Приведенные цитаты фиксируют две невозможности: изменить язык при помощи «сознательной инициативы» и изменить общество при помощи языка. Они могут вполне в духе аргументации Соссюра взаимно обуславливать друг друга (как полагал Якубинский), а могут, как заметит позднее реформатор структурализма Эмиль Бенвенист, находиться в отношении асимметрии. Есть определенная ирония в том, что они прозвучали накануне самых радикальных изменений в обществе и если не в самом «языке», то в подходах к языковой политике.
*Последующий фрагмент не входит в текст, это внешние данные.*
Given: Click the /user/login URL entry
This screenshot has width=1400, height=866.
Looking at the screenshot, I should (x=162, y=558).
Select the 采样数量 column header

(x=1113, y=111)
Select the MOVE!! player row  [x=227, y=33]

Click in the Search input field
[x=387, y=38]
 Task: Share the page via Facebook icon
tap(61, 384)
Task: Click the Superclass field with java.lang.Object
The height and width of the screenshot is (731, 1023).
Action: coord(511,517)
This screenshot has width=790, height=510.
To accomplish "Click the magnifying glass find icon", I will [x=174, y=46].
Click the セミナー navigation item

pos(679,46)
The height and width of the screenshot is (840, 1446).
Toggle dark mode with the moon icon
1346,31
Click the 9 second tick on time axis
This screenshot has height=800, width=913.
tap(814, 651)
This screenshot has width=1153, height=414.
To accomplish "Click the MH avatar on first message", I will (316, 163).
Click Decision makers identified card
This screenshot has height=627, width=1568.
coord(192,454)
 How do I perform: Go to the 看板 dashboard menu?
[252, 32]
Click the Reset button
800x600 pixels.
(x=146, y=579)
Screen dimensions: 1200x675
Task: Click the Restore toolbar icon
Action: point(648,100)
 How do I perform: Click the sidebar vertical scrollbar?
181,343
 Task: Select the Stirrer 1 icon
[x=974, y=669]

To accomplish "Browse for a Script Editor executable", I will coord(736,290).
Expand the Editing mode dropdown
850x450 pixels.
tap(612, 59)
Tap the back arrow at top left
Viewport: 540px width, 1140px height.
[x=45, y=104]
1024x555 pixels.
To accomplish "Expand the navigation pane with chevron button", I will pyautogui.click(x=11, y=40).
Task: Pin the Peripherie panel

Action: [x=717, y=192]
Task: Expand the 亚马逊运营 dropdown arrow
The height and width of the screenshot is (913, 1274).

Как бы в подтверждение слов Маркса о боязливой оглядке на прошлое в канун премьеры новой драмы мировой истории.

Язык и территория: вопрос метода

Жиль Делез и Феликс Гваттари, подобно поэту, верили в силу слов. В 3-й главе, или, как они выражались, 3-м плато 2-го тома «Тысячи плато» их интересует роль языка в соотношении политических сил. Язык – не вещь, не образцовая структура, не жизнь и не природа: «Язык (le langage) – это не жизнь, он отдает ей приказы; жизнь не говорит, она слушает и ожидает»[32]. 3-е плато, озаглавленное «Постулаты лингвистики», – своеобразная антология аргументов против структуралистских представлений о задачах лингвистики как науки, изучающей «нормальную и регулярную жизнь уже сложившегося языка». Мы разберем их более подробно в части III, пока же нам требуется некий приемлемый методологический ориентир для изучения «гомогенизации и централизации мажоритарных языков», о необходимости которого говорили Делез и Гваттари.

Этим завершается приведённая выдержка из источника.